▸ **Exercise requirements**
Pull out every line below that contains the word "click".

▸ **Input**
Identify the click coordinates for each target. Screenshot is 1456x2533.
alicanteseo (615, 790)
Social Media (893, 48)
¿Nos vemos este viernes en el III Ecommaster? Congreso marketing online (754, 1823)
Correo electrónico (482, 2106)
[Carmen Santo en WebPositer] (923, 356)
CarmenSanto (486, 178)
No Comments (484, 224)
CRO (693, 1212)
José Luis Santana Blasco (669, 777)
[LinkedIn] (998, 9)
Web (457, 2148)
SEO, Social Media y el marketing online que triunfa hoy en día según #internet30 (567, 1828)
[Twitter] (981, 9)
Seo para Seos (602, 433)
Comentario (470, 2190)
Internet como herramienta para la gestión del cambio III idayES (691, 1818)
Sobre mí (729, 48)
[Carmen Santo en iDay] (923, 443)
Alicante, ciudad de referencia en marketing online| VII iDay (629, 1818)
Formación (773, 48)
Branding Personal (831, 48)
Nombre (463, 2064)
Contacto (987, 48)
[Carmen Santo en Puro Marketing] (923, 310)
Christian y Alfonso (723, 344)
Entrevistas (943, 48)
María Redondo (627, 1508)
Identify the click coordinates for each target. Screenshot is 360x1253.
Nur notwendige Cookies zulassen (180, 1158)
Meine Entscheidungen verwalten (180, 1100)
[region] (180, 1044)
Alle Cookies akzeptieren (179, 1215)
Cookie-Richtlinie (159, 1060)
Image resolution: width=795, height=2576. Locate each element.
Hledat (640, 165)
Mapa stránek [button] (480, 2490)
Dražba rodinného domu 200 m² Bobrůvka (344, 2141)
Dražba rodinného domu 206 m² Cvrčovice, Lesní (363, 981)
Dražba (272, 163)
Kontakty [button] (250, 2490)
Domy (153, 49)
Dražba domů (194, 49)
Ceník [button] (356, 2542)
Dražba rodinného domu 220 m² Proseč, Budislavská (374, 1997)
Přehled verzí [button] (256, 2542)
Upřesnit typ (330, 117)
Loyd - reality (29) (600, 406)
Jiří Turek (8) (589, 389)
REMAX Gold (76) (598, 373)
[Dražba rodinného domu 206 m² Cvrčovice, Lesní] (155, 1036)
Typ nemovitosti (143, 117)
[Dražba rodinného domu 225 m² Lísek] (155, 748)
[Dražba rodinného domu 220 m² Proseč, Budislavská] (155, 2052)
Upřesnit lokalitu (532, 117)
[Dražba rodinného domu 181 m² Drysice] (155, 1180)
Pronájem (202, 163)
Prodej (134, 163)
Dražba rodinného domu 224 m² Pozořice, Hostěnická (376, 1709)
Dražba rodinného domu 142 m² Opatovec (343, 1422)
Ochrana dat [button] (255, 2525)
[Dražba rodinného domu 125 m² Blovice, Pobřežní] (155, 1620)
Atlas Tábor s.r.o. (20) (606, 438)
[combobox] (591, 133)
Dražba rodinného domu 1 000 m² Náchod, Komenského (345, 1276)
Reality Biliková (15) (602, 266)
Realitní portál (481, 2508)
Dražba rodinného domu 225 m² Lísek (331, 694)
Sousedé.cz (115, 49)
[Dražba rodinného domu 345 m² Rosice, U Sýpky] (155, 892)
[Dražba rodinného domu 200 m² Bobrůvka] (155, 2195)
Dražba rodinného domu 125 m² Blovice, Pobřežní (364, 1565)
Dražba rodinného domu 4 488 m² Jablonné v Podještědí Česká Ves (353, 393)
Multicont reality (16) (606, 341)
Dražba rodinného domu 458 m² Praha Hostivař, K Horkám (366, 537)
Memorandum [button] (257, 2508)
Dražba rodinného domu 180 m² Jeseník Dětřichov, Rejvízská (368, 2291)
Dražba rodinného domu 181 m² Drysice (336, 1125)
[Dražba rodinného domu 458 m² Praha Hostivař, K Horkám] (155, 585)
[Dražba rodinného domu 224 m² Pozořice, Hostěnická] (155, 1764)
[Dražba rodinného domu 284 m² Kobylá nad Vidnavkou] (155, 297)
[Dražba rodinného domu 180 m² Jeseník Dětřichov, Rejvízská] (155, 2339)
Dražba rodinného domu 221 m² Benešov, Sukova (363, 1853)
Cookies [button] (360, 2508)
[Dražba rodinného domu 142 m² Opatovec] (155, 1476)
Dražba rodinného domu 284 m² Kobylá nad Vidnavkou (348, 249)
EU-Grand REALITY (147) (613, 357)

▸ **Task solution**
Identify the click coordinates for each target. Screenshot is 1456x2533.
Identify the click coordinates for each target. Screenshot is 360x1253.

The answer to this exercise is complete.